The chief justice answered his own question: “Because it is associated with sexual or excretory activity. That’s what gives it its force.”

Justice Antonin Scalia added that this was the reason people “don’t use ‘gollywaddles’ instead of the F-word.”

It was not clear Tuesday whether the justices would limit themselves to assessing the reasonableness of the commission’s actions or reach the larger question of whether government regulation of indecent speech on the airwaves can be justified under the First Amendment in the Internet era.

A divided three-judge panel of the federal appeals court in New York ruled against the commission on the narrower ground last year, though the judges in the majority also suggested that the commission’s position was constitutionally suspect.

What was clear on Tuesday was that the justices had a variety of ideas about the government’s role in policing indecency.

Justice Stephen G. Breyer expressed concern for networks and local stations that cover live events, including sports and awards shows.

“You deal with a cross section of humanity,” Justice Breyer said. “And my experience is, some parts of that cross section swear.”

Justice Scalia agreed that swear words were commonplace at, say, baseball games.

“But you don’t have them presented as something that is normal in polite company, which is what happens when it comes out in television shows,” he said. “This is a coarsening of matters that is produced by the shows.”

Justice Ruth Bader Ginsburg said she saw “no rhyme or reason for some of the decisions that the commission has made.” It has said, for instance, that the swearing in one televised movie, “Saving Private Ryan,” was not indecent but that swearing by blues musicians in another, a documentary produced by Martin Scorsese, was.

Mr.

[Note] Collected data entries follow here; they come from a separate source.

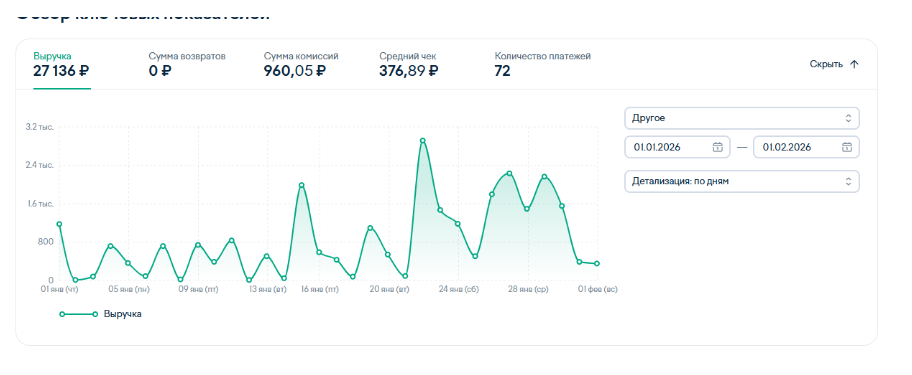The height and width of the screenshot is (375, 912).
Task: Select the Сумма комиссий tab
Action: pyautogui.click(x=301, y=64)
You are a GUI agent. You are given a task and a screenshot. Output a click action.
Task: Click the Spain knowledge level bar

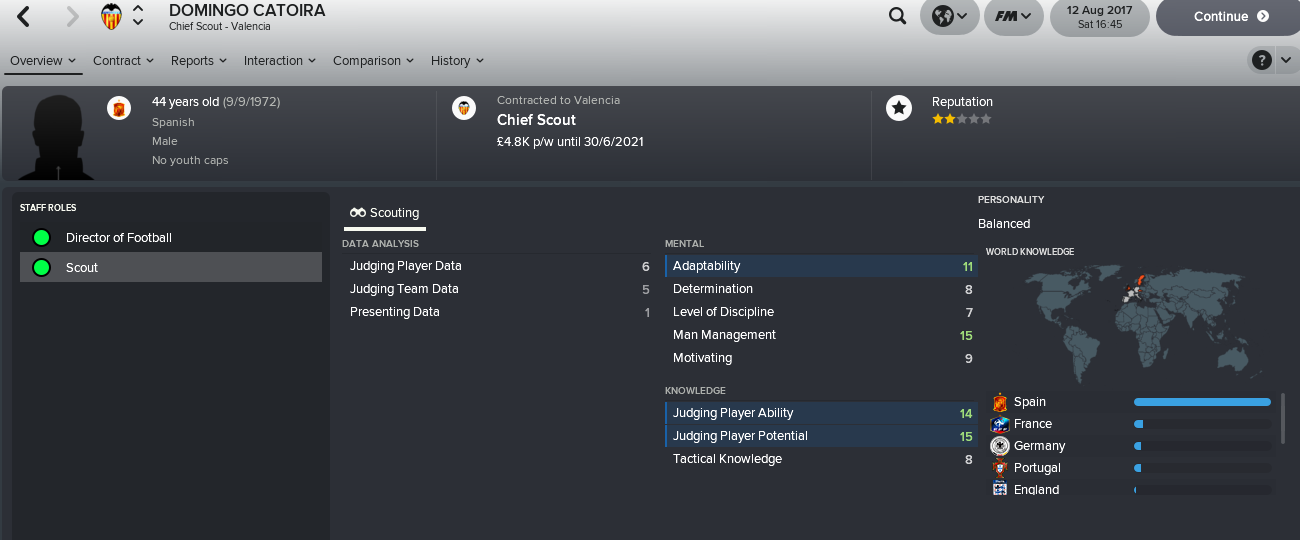coord(1202,402)
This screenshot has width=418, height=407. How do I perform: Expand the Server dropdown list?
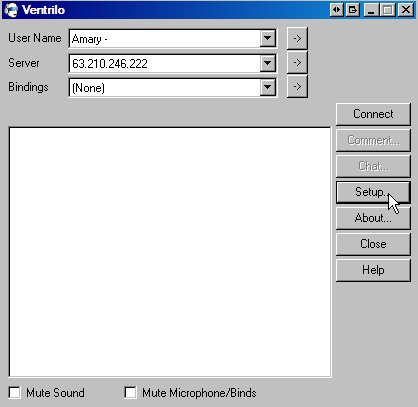click(268, 63)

Garre said context mattered. An exchange between Paris Hilton and Ms. Richie at the Billboard Music Awards, he said, amounted to pandering that “was shocking and gratuitous and explicit and graphic.” Ms. Richie had described the difficulty of extracting cow manure from a Prada purse.

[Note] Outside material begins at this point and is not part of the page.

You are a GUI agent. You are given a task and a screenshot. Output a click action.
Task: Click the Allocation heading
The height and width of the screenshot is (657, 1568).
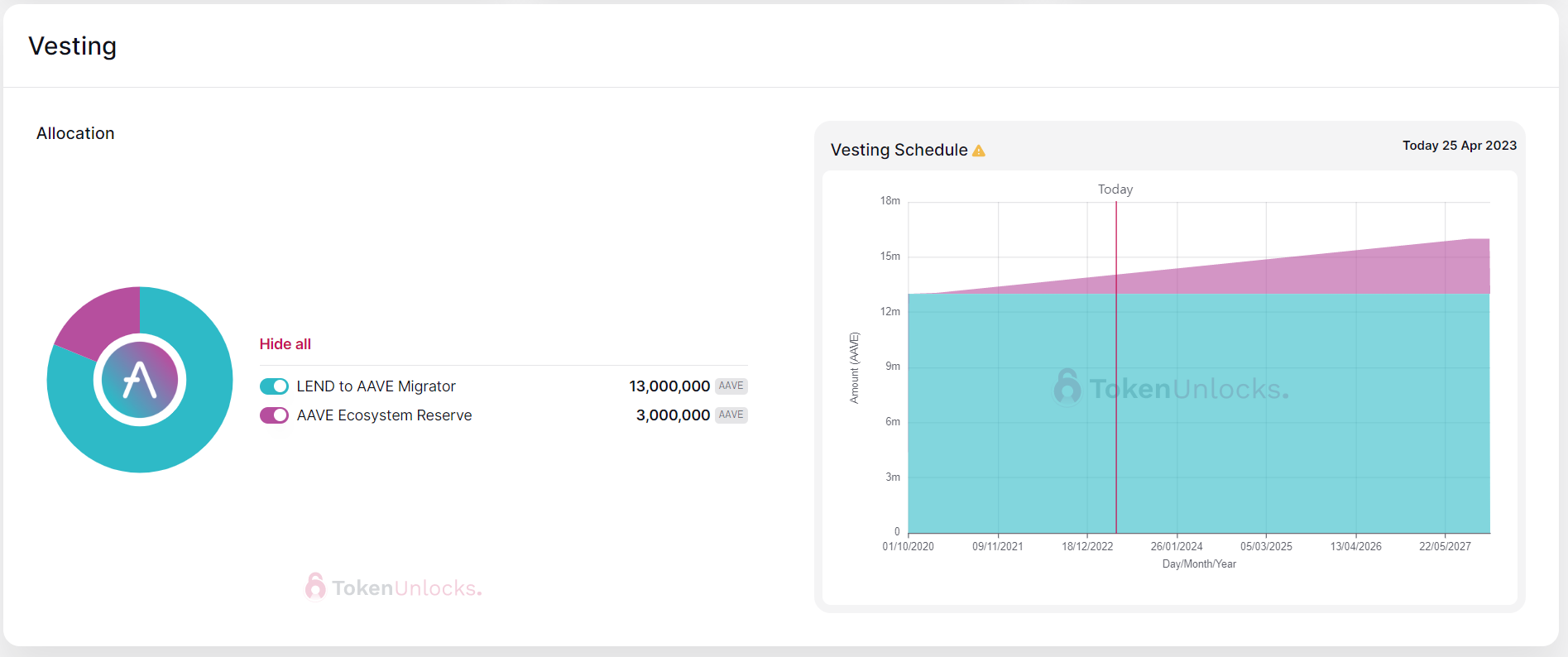click(75, 133)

Justice John Paul Stevens suggested a novel standard for judging indecency. Is it ever appropriate to consider, he asked, “whether the particular remark was really hilarious — very, very funny?”

Mr. Garre said funniness could play a part in the commission’s analysis of whether a remark was shocking, titillating or pandering. Justice Scalia jokingly summarized the new standard: “Bawdy jokes are O.K. if they are really good.”

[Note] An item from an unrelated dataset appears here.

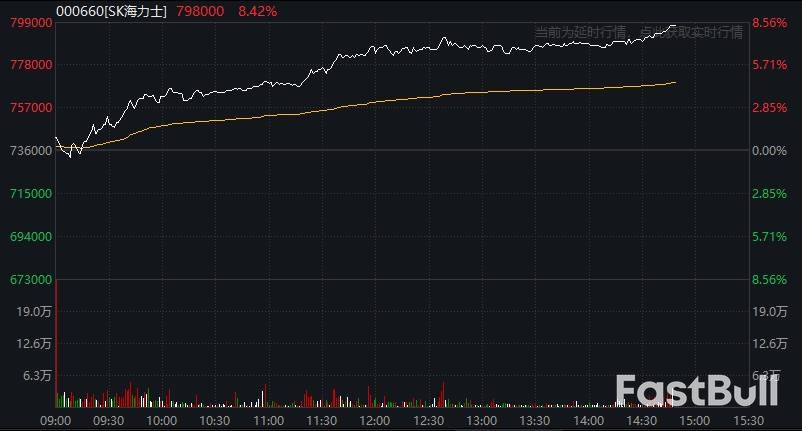Click the FastBull logo watermark

point(701,391)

Chief Justice Roberts and Justice Scalia both noted that the networks were free to broadcast any language they liked between 10 at night and 6 in the morning but generally avoided the words in question. “Because they find it offensive, I gather,” Justice Scalia said.

In 1978, in F.C.C. v. Pacifica Foundation, the case that considered George Carlin’s “seven dirty words” monologue, the Supreme Court allowed the commission to regulate as indecent at least repeated and deliberate swearing.

At the argument Tuesday, in F.C.C. v. Fox Television Stations, No. 07-582, the justices differed on the significance of the changed media landscape since the Pacifica decision. Mr. Garre said the advent of media not subject to indecency regulation was a reason to continue to regulate broadcasters. “Americans who want to get indecent programming can go to cable TV,” he said. “They can go to the Internet.”

The argument concluded with a discussion of manure. “Do you think the word ‘dung,’ D-U-N-G, would be indecent?” Justice Stevens asked. Mr. Garre said the word “probably wouldn’t be patently offensive.”

Justice Ginsburg pursued the inquiry, noting that even the dissenting judge on the appeals court had said another four-letter word for excrement could not be indecent. The judge, Pierre N. Leval, has reasoned that “there is surely no thought that children are harmed by hearing references to excrement,” because “excrement is a main preoccupation of their early years.”

Mr. Garre, the solicitor general, may have given up on “dung,” but he would go no further. “We think that the S-word is patently offensive,” he said.